Rep. Dan Lipinski of Illinois has also gone on the record as changing his vote to no if asked to pass the pro-abortion Senate bill.
“Protecting the sanctity of life is a matter of principle,” Lipinski said.
Even though there has been talk in recent days that some sort of compromise might be possible, Rep. Henry Waxman (D-CA), the Democrats’ lead pro-choice negotiator, was noncommittal yesterday when talking to Fox News about potential changes to the bill.
“They’d like to change it, that may be changed, but it may have to be changed at some future time. That’s been my view but nothing has been resolved,” he said.
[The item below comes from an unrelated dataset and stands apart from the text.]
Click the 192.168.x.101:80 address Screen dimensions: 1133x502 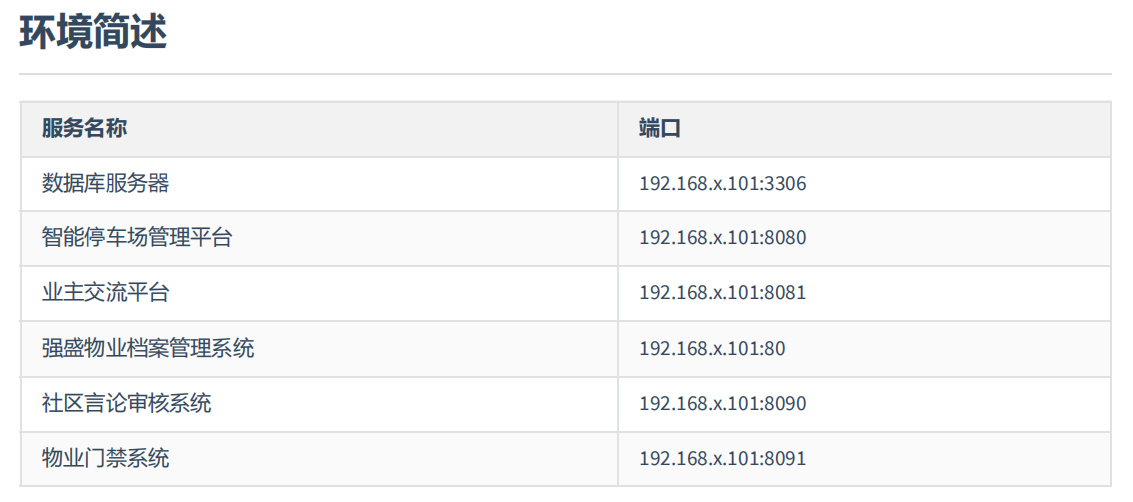712,349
That leaves House Speaker Nancy Pelosi without the votes to pass the Senate bill, which must be done in order for Congress to use the controversial “reconciliation” method. Pelosi needed the Stupak Amendment to pass the House version of health care, and even with this amendment, the bill squeaked through on a 220-215 vote.
Since that time, four of those 220 “yes” votes have departed: Reps. Neil Abercrombie of Hawaii and Robert Wexler of Florida resigned. Rep. John Murtha of Pennsylvania died last month and Rep. Parker Griffith of Alabama switched parties and said he will not support the bill.
A fifth lawmaker, Rep. Eric Massa of New York, who voted against the legislation last year, resigned this week, which means the Senate bill now requires 216 votes to pass.
However, with the pro-life defectors included, the numbers just don’t add up and lawmakers close to Speaker Pelosi say she’s well aware of the problem.
An unnamed Democrat told Fox News’ Carl Cameron that House Speaker Nancy Pelosi is “smart enough to realize” that without the Stupak Amendment, “the bill fails.”
“The debate is just like it was before,” the Democrat said.